→ **Exercise goal**
Write out exactly the lines running from the one with "Open the Girlfriend" to the end of the data, including both of those lines and excluding pictures.

[Items from a dataset]
▼

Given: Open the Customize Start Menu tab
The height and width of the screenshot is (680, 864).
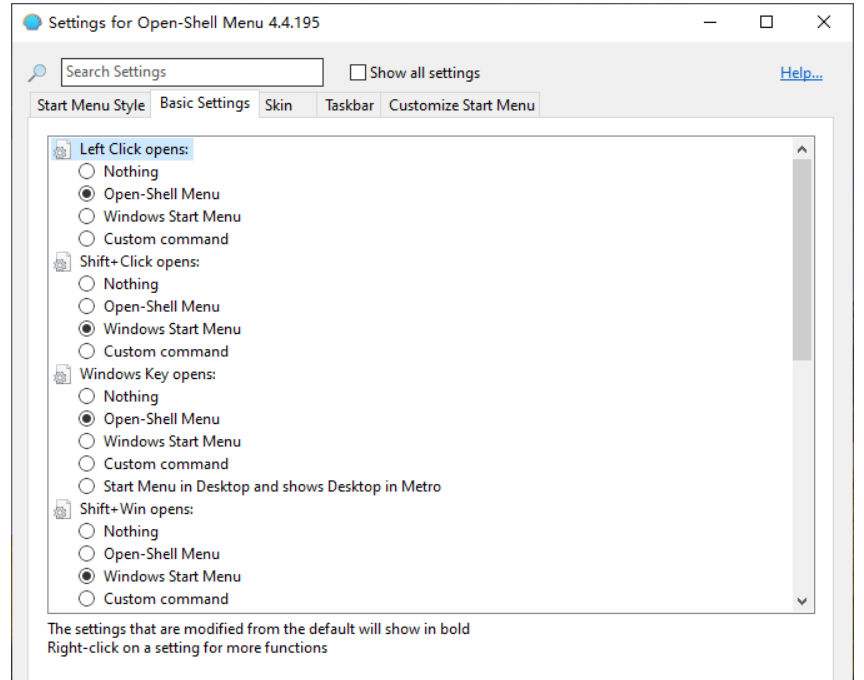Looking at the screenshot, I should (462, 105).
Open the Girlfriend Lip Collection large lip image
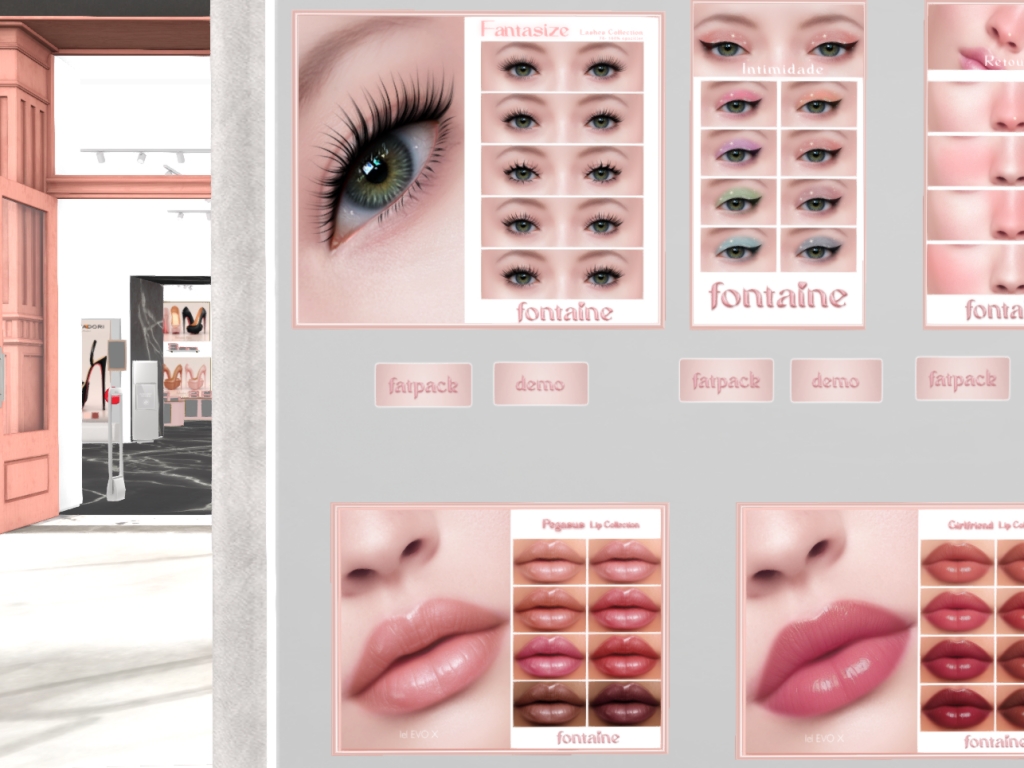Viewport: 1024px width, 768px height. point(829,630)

▲

→ **Finished exercise**
Open the Girlfriend Lip Collection large lip image
Viewport: 1024px width, 768px height. point(829,630)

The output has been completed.